One instructor assigned students to report individually on the conglomerated knowledge represented in the wiki, and assigned individual grades this way.

Debbies presentation wiki (of course!) can be found at TechEdWiki.pbwiki.com.

Now they’re Twittering

Twitter? I guess it’s the newest thing in social networking. The Unethical Blogger says:
Twitter allows the masses to finally answer the question “what are you doing?”

To me, it looks like a txt form of what students do walking around San Elijo with their cell phone: “Yeah. Whatcha up to?… I just got out of class…no…walking out back to smoke a cig…yeah..I gotta class in 10 minutes…you going over to Mom’s later?…uh huh…”

Second Life

Interesting NY Times article (sign up for free account) on colleges using Second Life to teach online.
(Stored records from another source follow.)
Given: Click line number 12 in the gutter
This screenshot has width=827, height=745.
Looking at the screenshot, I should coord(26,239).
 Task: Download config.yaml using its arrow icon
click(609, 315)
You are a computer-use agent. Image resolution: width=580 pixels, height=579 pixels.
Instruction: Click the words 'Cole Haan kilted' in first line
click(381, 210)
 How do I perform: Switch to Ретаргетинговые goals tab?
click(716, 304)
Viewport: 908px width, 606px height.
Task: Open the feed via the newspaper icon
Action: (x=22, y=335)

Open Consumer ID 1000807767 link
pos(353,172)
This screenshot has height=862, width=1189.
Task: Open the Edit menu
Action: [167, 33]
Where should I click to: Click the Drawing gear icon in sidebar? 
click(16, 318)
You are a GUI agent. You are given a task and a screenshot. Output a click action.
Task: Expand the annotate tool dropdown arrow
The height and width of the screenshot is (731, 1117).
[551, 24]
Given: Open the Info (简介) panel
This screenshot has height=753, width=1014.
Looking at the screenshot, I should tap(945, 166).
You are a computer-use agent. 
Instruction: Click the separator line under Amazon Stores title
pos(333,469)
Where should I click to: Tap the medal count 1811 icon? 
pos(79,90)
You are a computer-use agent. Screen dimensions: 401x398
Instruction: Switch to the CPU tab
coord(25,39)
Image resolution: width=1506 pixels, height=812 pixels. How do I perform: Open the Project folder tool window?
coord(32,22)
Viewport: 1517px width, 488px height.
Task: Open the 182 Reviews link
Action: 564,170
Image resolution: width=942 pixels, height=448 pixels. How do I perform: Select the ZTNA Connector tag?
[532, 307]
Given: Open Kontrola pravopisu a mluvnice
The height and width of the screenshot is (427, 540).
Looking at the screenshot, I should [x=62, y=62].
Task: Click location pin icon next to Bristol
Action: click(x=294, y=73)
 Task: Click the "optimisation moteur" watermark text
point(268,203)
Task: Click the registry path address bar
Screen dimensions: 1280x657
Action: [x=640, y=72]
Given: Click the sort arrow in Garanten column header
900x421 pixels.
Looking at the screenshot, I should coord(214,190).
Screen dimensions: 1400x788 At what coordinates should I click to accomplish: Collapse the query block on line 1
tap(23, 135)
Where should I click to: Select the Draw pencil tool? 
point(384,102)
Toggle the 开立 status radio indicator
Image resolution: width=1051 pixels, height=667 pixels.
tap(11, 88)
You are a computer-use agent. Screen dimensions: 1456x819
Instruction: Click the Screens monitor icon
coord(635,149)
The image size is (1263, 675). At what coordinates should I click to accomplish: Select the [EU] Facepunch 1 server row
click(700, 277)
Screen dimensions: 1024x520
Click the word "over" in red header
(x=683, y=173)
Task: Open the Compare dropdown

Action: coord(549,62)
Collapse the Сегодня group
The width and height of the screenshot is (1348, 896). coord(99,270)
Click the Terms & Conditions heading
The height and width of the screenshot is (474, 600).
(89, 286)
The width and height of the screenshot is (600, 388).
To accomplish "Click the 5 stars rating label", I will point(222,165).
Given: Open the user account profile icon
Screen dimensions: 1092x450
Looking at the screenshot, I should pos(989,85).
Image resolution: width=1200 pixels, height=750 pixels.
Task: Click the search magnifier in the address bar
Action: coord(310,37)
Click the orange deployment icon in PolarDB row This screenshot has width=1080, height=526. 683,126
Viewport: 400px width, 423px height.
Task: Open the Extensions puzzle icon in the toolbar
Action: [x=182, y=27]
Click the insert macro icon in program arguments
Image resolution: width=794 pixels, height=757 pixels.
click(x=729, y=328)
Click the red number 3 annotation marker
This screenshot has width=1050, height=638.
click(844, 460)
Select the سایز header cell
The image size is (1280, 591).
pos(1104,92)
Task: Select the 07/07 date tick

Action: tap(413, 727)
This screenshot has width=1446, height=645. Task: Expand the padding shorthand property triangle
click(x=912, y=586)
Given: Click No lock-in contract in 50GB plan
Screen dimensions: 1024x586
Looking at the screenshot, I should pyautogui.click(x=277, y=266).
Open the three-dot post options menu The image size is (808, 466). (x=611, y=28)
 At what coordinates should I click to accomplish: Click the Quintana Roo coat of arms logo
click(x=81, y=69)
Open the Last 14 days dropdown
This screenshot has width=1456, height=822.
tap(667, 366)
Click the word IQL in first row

I’ve been thinking about looking into this, and the whole idea of creating such a virtual community in an educational setting. It relates to the discussion of whether it’s a good idea to co-opt teenagers’ social web world and using it for education. I’m recalling a side discussion at the Tech Plan Retreat over how students move to the next hot thing: from MySpace to Facebook to Bebo , because their space is being taken over by our generation.

Social bookmarking

I checked out both Delicious and Magnolia today, trying to find a way to organize my disparate bookmarks in a way that might help others also.

It’s a bizarre idea, social bookmarking, but it makes some sense to use any means necessary to pare down the vast library of the internet.

I also used Google’s blog search for the first time.What shocked me was clicking on links to blogs on my chosen topic (“online teaching”) and finding lists that were obviously connected to ads for other things entirely.

I also noticed there are already sites containing feeds from several social bookmarking sites, trying to compile them, like popurls. Man there was a lot of junk there.

None of this is helping organize my multiple sets of bookmarks in three different browsers on three different computers — it’s just helping me add to them!